Work to complete: Exclude images, then output the remaining data verbatim.

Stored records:
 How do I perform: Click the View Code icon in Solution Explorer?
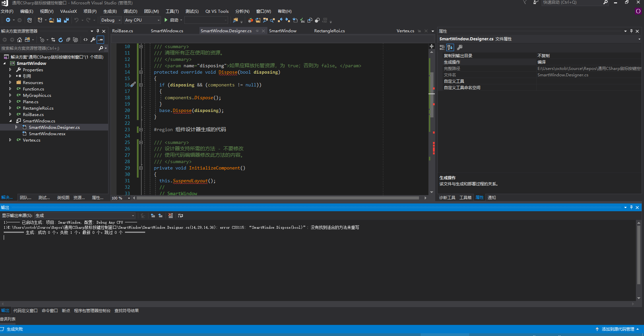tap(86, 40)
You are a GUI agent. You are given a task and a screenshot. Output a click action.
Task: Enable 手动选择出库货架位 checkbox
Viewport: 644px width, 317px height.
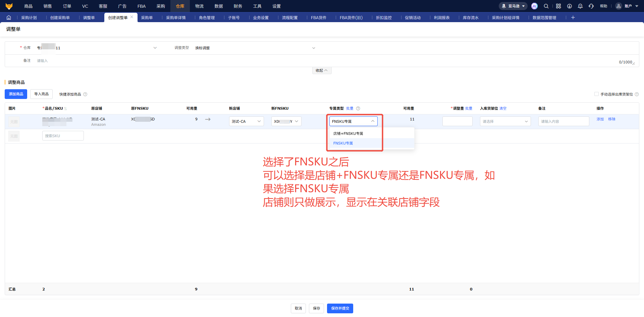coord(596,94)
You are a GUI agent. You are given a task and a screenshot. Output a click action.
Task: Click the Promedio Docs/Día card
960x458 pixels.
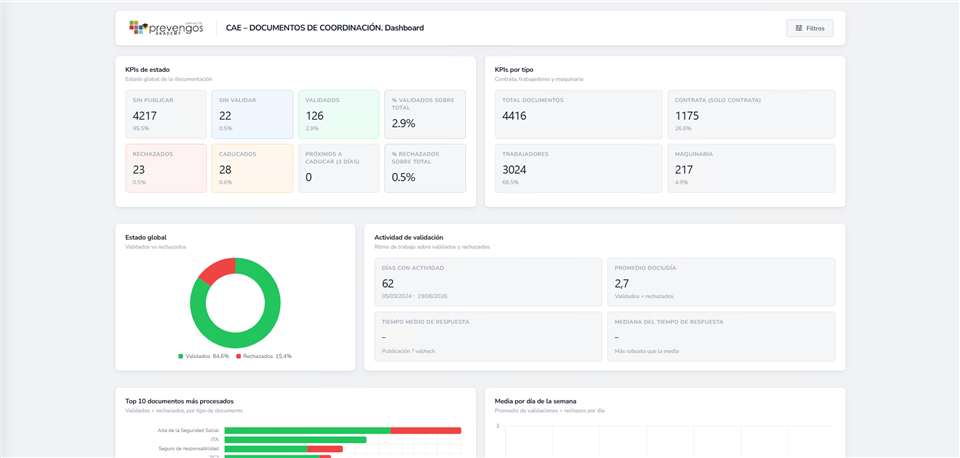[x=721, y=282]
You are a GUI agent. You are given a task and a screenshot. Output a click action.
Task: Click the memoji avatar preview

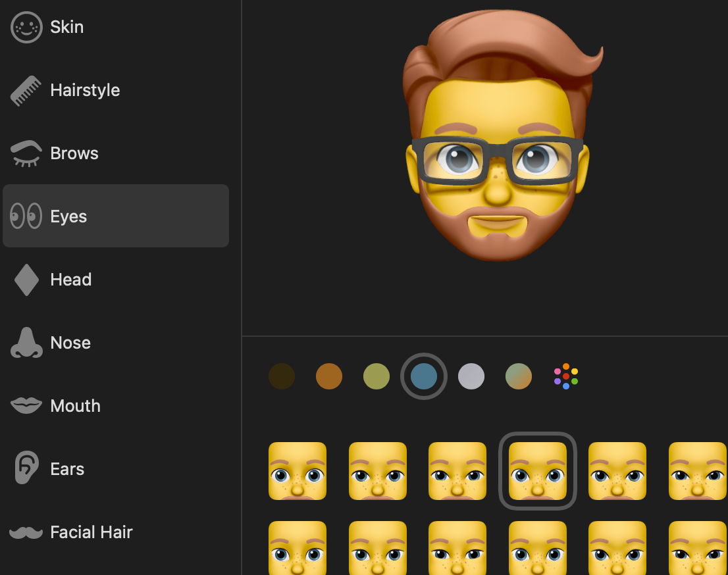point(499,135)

Result of this task:
 How do I perform: Click the View Code icon in Solution Explorer?
tap(86, 40)
You are a GUI agent. You are given a task and a screenshot. Output a click action.
Task: Enable 手动选择出库货架位 checkbox
Viewport: 644px width, 317px height.
coord(596,94)
You are a GUI agent. You are given a task and a screenshot. Output a click action.
Task: Click the Promedio Docs/Día card
960x458 pixels.
[x=721, y=282]
You are a GUI agent. You are given a task and a screenshot. Output a click action.
Task: Click the memoji avatar preview

point(499,135)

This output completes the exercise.